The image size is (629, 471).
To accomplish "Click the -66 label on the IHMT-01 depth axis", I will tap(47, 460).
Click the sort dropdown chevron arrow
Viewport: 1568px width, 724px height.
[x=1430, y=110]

--

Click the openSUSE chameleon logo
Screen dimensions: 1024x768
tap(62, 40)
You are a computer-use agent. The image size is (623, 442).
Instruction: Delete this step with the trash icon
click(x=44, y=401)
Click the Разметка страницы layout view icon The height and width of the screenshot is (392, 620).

...

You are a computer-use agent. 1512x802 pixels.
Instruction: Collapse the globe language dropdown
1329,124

» TO DO: When a line in the data contains the string "image", copy that line.

» EXPECTED ANSWER:
The image size is (629, 471).
You are a computer-use agent. The image size is (623, 442).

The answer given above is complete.